Aspect	Dynamic Array Stack	Comment
Push (avg)	O(1)	Amortized constant time
Push (worst)	O(n)	When resizing occurs
Pop	O(1)	Always
Memory efficiency	Medium	May over-allocate
Reference stability	Poor	Resizing invalidates references
Memory layout	Contiguous	May cause fragmentation issues
Ease of implementation	Easy	Simple and cache-friendly

Linked list is one of the best ways to implement stack
However the author shows that if one compares a dynamic array implementation of stack and compare it with the linked list implementation, it turns out that the former is much faster
- While the worst-case running time for push and pop is linear, their amortized running time is as good as linked lists.
- Python provides an optimized, extremely efficient implementation for list.
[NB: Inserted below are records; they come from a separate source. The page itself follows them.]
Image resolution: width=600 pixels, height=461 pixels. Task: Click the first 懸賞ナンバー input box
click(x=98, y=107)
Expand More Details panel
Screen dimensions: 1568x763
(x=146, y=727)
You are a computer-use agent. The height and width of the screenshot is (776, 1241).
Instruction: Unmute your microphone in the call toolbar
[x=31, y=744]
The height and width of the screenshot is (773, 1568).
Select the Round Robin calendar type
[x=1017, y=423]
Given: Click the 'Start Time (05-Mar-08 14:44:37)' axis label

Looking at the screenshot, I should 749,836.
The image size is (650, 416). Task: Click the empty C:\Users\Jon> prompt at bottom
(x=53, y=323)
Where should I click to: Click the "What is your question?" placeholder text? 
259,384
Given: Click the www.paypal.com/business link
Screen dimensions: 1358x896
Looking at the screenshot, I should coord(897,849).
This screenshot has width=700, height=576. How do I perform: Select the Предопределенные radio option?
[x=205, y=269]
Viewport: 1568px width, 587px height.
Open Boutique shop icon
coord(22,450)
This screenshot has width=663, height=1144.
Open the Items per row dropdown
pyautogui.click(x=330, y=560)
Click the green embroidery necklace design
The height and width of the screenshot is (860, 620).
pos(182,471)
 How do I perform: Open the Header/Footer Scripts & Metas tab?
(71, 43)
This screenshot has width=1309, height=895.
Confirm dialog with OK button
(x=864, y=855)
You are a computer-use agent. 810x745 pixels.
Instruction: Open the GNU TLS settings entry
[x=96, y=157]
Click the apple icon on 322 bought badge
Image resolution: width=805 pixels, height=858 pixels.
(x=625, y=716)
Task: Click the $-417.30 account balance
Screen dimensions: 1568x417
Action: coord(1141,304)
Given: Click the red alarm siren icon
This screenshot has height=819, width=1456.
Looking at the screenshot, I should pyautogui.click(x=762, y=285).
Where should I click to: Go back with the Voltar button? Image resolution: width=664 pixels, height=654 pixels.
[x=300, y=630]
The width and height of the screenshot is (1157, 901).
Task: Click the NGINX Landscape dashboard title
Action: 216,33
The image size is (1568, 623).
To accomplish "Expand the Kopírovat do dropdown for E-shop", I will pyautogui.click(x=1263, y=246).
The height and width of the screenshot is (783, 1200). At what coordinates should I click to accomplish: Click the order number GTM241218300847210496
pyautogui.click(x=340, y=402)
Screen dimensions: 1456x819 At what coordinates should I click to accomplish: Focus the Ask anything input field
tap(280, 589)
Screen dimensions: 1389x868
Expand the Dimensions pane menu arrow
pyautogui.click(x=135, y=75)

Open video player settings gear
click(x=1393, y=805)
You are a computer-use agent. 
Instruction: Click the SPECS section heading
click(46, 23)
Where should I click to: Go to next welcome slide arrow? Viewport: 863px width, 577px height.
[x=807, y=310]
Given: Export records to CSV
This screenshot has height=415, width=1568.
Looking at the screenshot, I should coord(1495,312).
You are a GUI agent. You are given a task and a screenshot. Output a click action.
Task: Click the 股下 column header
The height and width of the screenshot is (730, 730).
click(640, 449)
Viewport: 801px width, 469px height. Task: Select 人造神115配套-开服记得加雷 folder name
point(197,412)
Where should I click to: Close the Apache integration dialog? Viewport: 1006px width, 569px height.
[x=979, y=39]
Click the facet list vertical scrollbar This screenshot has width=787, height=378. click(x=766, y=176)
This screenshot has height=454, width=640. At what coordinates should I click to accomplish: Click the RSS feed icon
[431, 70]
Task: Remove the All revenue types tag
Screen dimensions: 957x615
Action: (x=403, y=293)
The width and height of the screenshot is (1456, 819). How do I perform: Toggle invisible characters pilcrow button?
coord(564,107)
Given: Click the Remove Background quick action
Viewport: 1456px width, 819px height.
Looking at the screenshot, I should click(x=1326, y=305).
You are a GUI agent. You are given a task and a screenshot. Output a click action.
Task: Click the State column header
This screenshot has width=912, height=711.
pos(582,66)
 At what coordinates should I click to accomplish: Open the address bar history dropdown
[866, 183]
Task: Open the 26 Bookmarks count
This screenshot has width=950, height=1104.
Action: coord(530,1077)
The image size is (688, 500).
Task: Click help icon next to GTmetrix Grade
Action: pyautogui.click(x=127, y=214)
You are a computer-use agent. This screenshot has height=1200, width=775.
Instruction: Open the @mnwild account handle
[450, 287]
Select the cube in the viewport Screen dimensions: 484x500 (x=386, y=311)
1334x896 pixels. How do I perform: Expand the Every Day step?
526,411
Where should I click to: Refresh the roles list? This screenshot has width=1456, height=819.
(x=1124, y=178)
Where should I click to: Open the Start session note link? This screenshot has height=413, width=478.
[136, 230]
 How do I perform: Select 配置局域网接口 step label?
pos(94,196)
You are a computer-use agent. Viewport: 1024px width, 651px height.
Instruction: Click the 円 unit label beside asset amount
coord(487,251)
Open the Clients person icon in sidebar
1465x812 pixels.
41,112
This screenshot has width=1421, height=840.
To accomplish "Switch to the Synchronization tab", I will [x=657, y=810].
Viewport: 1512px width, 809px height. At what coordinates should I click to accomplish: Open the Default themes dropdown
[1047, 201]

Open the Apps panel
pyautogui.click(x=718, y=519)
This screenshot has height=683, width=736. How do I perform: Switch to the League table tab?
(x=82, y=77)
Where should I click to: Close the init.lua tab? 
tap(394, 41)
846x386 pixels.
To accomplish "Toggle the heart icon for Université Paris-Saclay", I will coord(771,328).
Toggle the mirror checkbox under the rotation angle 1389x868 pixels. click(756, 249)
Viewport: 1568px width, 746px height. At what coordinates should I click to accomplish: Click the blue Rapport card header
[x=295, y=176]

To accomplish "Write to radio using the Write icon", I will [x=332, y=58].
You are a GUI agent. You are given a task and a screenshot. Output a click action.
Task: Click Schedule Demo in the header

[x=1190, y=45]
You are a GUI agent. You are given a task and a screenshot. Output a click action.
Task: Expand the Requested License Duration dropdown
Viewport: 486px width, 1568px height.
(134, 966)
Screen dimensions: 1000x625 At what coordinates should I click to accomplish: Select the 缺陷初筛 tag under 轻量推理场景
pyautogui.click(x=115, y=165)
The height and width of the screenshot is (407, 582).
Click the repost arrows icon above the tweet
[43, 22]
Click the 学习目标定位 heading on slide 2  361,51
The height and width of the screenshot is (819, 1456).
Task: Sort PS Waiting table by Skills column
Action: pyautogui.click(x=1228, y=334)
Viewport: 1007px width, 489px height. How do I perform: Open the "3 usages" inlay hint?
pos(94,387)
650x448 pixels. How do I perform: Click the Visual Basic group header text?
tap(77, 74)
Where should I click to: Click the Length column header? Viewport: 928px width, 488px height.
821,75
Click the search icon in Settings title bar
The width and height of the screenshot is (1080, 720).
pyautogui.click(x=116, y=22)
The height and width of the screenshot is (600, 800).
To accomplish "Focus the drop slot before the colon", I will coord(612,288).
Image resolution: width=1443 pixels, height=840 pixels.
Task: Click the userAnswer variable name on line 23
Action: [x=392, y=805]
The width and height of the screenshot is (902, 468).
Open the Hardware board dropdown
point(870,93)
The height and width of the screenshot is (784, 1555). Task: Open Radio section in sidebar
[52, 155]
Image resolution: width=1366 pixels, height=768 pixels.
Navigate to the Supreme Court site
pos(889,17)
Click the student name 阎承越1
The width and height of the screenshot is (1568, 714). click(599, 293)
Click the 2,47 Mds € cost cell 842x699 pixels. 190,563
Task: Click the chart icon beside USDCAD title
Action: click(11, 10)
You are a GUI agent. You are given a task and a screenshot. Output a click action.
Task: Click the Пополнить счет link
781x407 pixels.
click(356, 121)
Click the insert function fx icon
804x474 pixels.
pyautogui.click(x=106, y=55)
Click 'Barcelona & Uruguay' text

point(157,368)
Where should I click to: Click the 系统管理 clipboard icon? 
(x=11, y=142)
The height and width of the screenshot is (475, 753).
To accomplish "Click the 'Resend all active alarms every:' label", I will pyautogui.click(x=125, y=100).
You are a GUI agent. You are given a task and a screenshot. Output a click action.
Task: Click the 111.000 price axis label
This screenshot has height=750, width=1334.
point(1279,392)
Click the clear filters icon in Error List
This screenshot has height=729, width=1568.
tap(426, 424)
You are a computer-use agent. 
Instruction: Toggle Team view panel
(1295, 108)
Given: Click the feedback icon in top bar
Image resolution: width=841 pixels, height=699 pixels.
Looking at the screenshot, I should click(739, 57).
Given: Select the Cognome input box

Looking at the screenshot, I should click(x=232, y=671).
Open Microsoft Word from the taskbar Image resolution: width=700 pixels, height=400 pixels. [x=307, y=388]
This code is usually written in C and compiled for use in Python to make sure it’s as efficient as possible
Applications of Stack
- Call stack
- Evaluating expressions in postfix notation
- Undo/redo functionality in an IDE

Quick Primer on cProfile and pstats in Python

What is cProfile

A deterministic profiler built into Python’s standard library.
It measures how much time your program spends in each function and how many times each function is called.
Useful for identifying performance bottlenecks and slow functions.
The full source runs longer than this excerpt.